Preventing sharps injuries – European Biosafety Network publishes new guidance

More sharps injuries due to COVID-19 

Healthcare workers face numerous risks to their health and well-being at work. Due to the COVID-19 pandemic, doctors and nurses working with patients have been facing an increased risk of infection. In addition, exposure to other diseases has also increased because of a sharp rise in needlestick injuries due to the pandemic. A survey conducted by IPSOS MORI, commissioned by the European Biosafety Network (EBN), has revealed that COVID-19 has caused an estimated increase in the number of sharps injuries to healthcare workers by 276,000 in the year 2020. 1  An overwhelming majority (98%) of the respondents also said that the rise in the number of sharps injuries was because of increased pressure and stress due to COVID-19.1  

Sharps injuries are accidents caused when needles or other medical/surgical instruments penetrate the skin. Such injuries can cause the transfer of blood-borne pathogens, like HIV and hepatitis B or C viruses, from the patient to the healthcare worker. Sharps injuries can also have a major psychological impact on healthcare workers, for whom ensuring the safety of patients is a great priority. 

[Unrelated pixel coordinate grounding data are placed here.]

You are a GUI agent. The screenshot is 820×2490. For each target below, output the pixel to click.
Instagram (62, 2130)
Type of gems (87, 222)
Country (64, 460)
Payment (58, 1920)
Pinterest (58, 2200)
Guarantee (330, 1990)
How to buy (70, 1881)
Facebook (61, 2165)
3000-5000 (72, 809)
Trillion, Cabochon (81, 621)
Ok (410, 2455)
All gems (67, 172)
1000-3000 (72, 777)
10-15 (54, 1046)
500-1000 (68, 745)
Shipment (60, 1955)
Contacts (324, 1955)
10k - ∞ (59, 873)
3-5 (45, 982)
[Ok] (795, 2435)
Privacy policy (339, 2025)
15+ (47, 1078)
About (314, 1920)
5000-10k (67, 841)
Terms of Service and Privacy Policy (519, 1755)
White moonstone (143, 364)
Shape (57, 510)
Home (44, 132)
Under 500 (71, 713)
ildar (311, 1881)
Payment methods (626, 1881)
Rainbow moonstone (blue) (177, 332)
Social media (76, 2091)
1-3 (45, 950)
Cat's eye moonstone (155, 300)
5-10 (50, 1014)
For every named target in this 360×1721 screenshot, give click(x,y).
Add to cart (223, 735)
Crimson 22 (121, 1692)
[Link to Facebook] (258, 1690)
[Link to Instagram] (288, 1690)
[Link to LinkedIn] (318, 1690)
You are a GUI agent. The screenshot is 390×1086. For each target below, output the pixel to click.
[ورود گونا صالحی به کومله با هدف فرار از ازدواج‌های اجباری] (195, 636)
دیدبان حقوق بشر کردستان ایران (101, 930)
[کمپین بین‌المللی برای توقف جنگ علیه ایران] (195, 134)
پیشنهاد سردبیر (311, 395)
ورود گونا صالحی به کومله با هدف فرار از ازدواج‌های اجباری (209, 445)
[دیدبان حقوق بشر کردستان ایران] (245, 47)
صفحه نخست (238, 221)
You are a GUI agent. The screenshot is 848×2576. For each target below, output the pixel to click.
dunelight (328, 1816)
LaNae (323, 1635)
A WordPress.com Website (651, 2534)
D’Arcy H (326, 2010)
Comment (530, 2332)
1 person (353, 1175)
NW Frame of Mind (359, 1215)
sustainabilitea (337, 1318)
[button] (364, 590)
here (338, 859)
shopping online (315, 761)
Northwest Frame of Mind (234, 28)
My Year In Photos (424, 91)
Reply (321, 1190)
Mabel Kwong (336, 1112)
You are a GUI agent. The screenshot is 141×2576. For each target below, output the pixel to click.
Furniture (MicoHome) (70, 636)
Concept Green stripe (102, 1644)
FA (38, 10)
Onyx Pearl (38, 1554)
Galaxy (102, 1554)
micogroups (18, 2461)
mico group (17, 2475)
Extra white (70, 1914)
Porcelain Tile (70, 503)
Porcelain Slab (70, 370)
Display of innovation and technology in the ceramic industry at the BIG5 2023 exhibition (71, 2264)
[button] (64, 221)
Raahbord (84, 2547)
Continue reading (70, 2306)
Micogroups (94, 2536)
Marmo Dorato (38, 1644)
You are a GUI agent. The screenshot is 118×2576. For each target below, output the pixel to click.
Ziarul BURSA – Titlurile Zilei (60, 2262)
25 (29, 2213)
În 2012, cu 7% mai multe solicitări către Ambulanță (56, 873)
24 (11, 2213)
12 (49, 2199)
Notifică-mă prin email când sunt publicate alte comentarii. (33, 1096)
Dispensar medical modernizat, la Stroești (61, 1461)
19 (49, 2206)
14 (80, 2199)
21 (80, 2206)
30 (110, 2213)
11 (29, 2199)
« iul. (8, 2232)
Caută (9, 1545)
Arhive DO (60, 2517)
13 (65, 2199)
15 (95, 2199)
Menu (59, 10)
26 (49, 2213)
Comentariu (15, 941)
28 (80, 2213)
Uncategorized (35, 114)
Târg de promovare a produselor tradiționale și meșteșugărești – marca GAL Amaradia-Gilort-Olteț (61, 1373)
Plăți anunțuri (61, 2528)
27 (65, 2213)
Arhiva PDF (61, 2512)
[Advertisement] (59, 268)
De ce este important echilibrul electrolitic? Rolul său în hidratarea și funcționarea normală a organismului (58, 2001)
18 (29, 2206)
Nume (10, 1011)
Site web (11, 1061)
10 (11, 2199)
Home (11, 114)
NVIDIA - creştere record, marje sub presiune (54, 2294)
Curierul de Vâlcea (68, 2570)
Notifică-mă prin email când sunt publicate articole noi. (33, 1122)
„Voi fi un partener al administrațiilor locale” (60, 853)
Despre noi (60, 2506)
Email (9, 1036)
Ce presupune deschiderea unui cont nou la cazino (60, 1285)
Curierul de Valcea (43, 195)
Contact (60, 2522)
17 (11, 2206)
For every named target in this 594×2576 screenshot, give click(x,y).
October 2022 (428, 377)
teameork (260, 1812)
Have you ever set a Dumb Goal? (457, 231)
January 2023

The EU Medical Devices Regulation (MDR), Annex 1, Chapter II, GSPR 11.1 and 22.2 

In 2017, the EU Medical Devices Regulation (EU) 2017/745 (MDR) was published. It includes two General Safety and Performance Requirements (GSPR), Annex 1, Chapter II, GSPR 11.1 and 22,2, which require medical devices to be designed to reduce the risk of sharps injuries as far as possible. The Regulation sets out a goal that all EU countries must achieve and that the individual states decide the way to implement it.  

Guidance by EBN and the Spanish General Nursing Council 

It is important to avoid gaps in the interpretation of the MDR and in particular, of the GSPRs. Towards this end, the EBN and the Spanish General Nursing Council have published a guide to enable the consistent interpretation and implementation of Annex 1 Chapter II, GSPR 11.1 and 22.2.2 According to the guidance, the only way to ensure a homogeneous interpretation of Annex 1, Chapter II, GSPR 11.1 and 22.2 of the MDR is the inclusion of the concept of ‘medical devices incorporating safety-engineered protection mechanisms’.  The guidance also describes five key factors and three requirements to consider in the interpretation of the GSPRs. 2

 The ultimate aim is to eliminate sharps injuries and protect patients and healthcare workers through: 

  • The consistent interpretation and universal implementation of the MDR 
  • The EU-wide surveillance and the development of a permanent observatory to deliver detailed information and data on sharps injuries 
  • The comprehensive use of safety-engineered devices designed to prevent sharps injuries.